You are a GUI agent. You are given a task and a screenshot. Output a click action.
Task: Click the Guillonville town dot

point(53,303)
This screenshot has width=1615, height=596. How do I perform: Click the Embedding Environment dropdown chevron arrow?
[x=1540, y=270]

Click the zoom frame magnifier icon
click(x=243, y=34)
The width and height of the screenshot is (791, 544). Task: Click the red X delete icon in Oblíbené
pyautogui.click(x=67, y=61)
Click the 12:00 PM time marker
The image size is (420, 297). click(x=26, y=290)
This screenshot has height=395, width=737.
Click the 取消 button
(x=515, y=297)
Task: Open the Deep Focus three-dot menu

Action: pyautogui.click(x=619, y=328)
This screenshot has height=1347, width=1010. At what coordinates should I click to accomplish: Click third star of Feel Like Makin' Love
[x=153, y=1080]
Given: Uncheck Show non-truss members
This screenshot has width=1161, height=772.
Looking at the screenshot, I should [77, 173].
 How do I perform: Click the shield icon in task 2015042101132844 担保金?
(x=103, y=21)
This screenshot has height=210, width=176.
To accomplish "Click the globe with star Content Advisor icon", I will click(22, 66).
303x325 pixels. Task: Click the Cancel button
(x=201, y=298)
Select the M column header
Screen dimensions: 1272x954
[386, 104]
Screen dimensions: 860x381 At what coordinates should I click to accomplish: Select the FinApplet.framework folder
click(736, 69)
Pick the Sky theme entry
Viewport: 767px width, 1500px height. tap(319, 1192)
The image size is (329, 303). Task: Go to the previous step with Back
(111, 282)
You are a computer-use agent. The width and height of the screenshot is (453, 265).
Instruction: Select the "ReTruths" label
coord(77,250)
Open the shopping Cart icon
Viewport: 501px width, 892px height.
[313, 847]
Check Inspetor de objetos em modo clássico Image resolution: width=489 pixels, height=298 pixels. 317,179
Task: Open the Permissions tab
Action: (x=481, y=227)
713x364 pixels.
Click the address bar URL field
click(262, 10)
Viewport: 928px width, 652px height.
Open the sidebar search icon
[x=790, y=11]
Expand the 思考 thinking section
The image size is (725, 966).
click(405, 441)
===============
Problem details >> Repeat every entry exactly as written above.

Solution to this problem >>
You are a GUI agent. You are given a task and a screenshot. Output a click action.
Task: Click the Guillonville town dot

point(53,303)
This screenshot has width=1615, height=596. How do I perform: Click the Embedding Environment dropdown chevron arrow?
[x=1540, y=270]

Click the zoom frame magnifier icon
click(x=243, y=34)
The width and height of the screenshot is (791, 544). Task: Click the red X delete icon in Oblíbené
pyautogui.click(x=67, y=61)
Click the 12:00 PM time marker
The image size is (420, 297). click(x=26, y=290)
This screenshot has height=395, width=737.
Click the 取消 button
(x=515, y=297)
Task: Open the Deep Focus three-dot menu

Action: pyautogui.click(x=619, y=328)
This screenshot has height=1347, width=1010. At what coordinates should I click to accomplish: Click third star of Feel Like Makin' Love
[x=153, y=1080]
Given: Uncheck Show non-truss members
This screenshot has width=1161, height=772.
Looking at the screenshot, I should [77, 173].
 How do I perform: Click the shield icon in task 2015042101132844 担保金?
(x=103, y=21)
This screenshot has height=210, width=176.
To accomplish "Click the globe with star Content Advisor icon", I will click(22, 66).
303x325 pixels. Task: Click the Cancel button
(x=201, y=298)
Select the M column header
Screen dimensions: 1272x954
[386, 104]
Screen dimensions: 860x381 At what coordinates should I click to accomplish: Select the FinApplet.framework folder
click(736, 69)
Pick the Sky theme entry
Viewport: 767px width, 1500px height. tap(319, 1192)
The image size is (329, 303). Task: Go to the previous step with Back
(111, 282)
You are a computer-use agent. The width and height of the screenshot is (453, 265).
Instruction: Select the "ReTruths" label
coord(77,250)
Open the shopping Cart icon
Viewport: 501px width, 892px height.
[313, 847]
Check Inspetor de objetos em modo clássico Image resolution: width=489 pixels, height=298 pixels. 317,179
Task: Open the Permissions tab
Action: (x=481, y=227)
713x364 pixels.
Click the address bar URL field
click(262, 10)
Viewport: 928px width, 652px height.
Open the sidebar search icon
[x=790, y=11]
Expand the 思考 thinking section
The image size is (725, 966).
click(405, 441)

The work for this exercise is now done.